A missão de resgate envolveu quatro organizações diferentes: as quenianas Ruko Conservancy, Northern Rangelands Trust e Kenya Wildlife Service, e a Save Giraffes Now, uma organização não-governamental dos Estados Unidos.

Missão arriscada

O meio de transporte usado foi adaptado para garantir um ambiente seguro, condizente com a altura e o peso de uma girafa. A embarcação, construída pelas comunidades locais, recebeu o nome de GiRaft (uma mistura das palavras "giraffe" e "raft", que no inglês significa jangada).

O GiRaft era uma barca de aço que flutuava sobre 60 tambores vazios enquanto era puxada por um barco a motor. Suas laterais foram reforçadas para manter os passageiros pescoçudos bem acomodados.

Girafas com mais de quatro metros de altura e quase uma tonelada não costumam se aventurar em viagens assim com frequência. Por isso, os guardas da reserva Ruko trabalharam arduamente para acostumar cada animal à barca, deixando suas guloseimas favoritas (folhas de acácia, sementes e mangas) a bordo todos os dias para acostumá-las à ideia de entrar e sair de lá voluntariamente.

Uma a uma, elas foram transportadas por aproximadamente 1,6 km pelo lago até chegarem à margem.

Vitória para as girafas e para as pessoas

Na natureza, as populações de girafas em geral diminuíram cerca de 40% nas últimas três décadas, mas o número da subespécie de Rothschild diminuiu em aproximadamente 80%, tornando-se "indiscutivelmente uma das mais ameaçadas do mundo", de acordo com um estudo publicado em 2019 na revista African Journal of Ecology.

Elas já foram comuns no Quênia, em Uganda e no sul do Sudão. Agora, apenas cerca de 3.000 permanecem em populações isoladas nos dois primeiros países, dando maior urgência à missão de resgate. "Com as girafas em uma extinção silenciosa, esse resgate é um passo importante no apoio à sobrevivência da espécie", disse David O'Connor, presidente da organização Save Giraffes Now.

O plano a longo prazo é introduzir outras girafas de Rothschild de outras partes do Quênia no santuário, que tem capacidade de comportar até 50 indivíduos, a fim de criar uma população geneticamente saudável e que possa, eventualmente, ser liberada no ecossistema local.
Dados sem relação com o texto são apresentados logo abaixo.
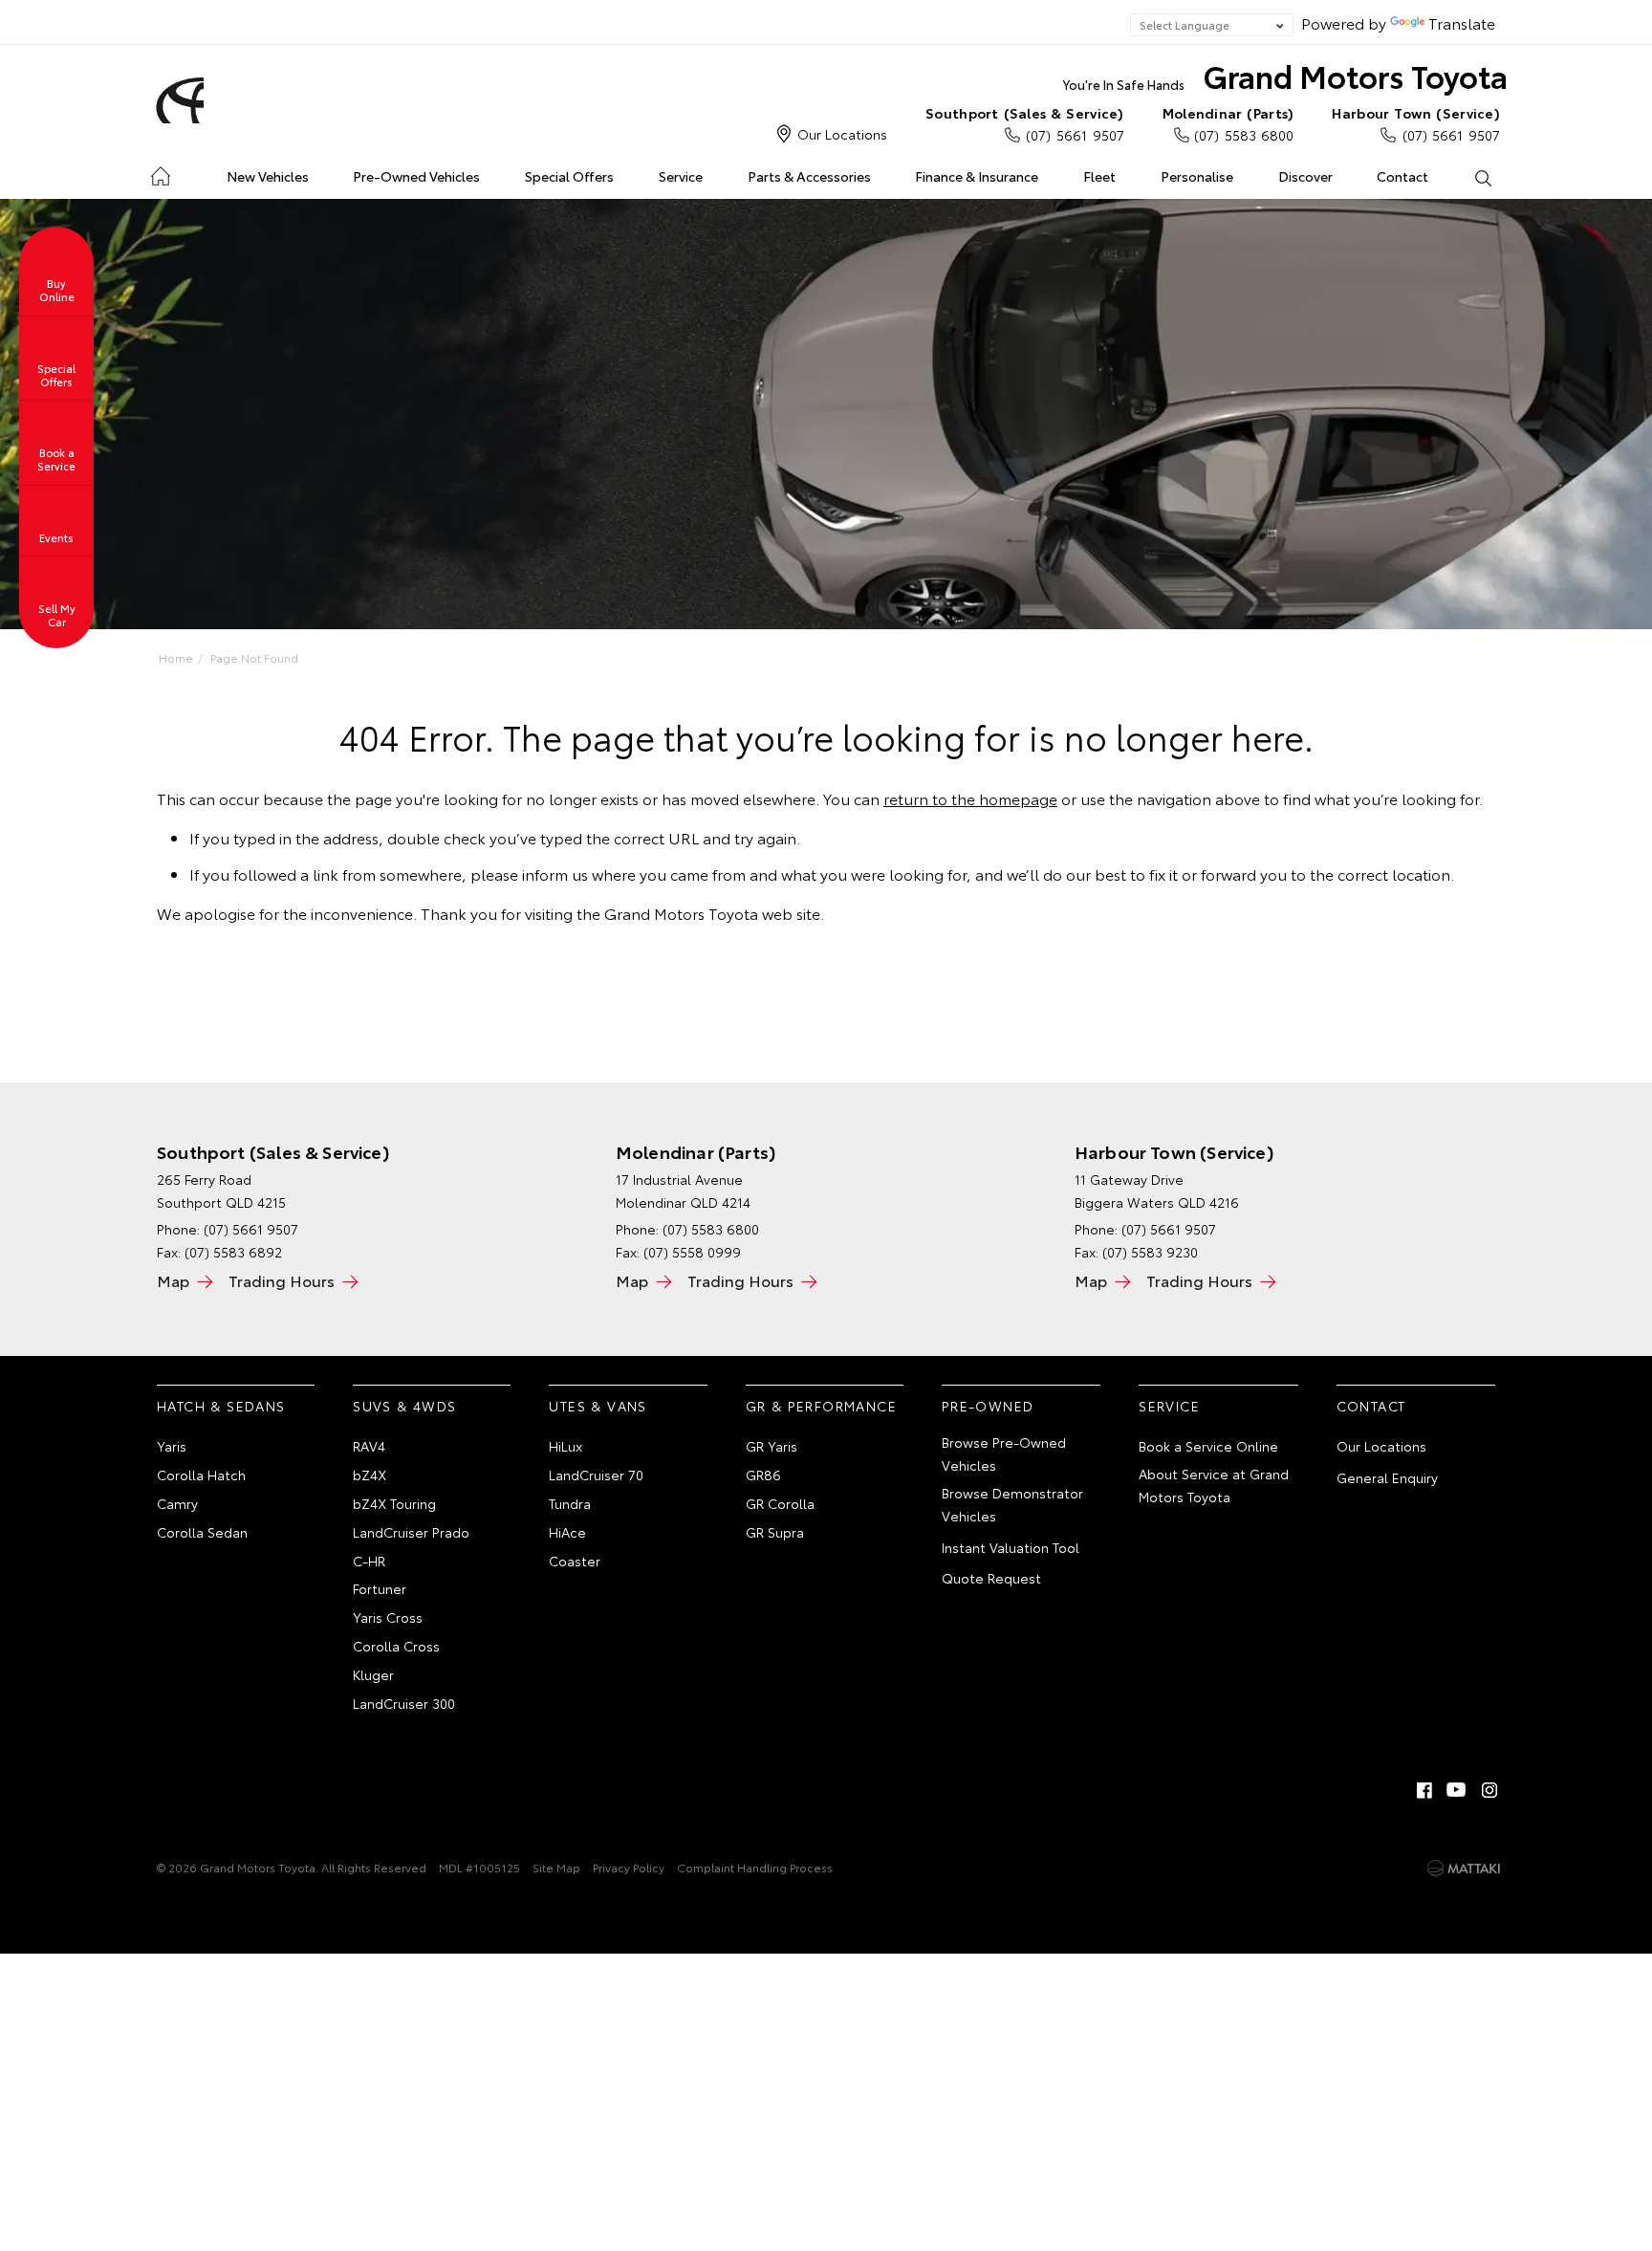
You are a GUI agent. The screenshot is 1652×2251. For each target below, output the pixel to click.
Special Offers (569, 176)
O final feliz da história das girafas da ilha também reflete uma colaboração histórica entre as comunidades Pokot e Il Chamus, que uniram esforços de conservação após anos de conflito. "Esse é um exemplo de como a paz está ligada a tudo o mais - conservação, meios de subsistência, negócios, igualdade de gênero e governança", disse Rebby Sebei, gerente da Ruko Community Conservancy, em comunicado.

O diretor James Cheptulel, responsável pela segurança das girafas no santuário, completa: "Na minha equipe, há guardas florestais de ambas as comunidades. Apesar de nossas diferenças no passado, o que importa para nós agora é o trabalho que a unidade de conservação nos confiou."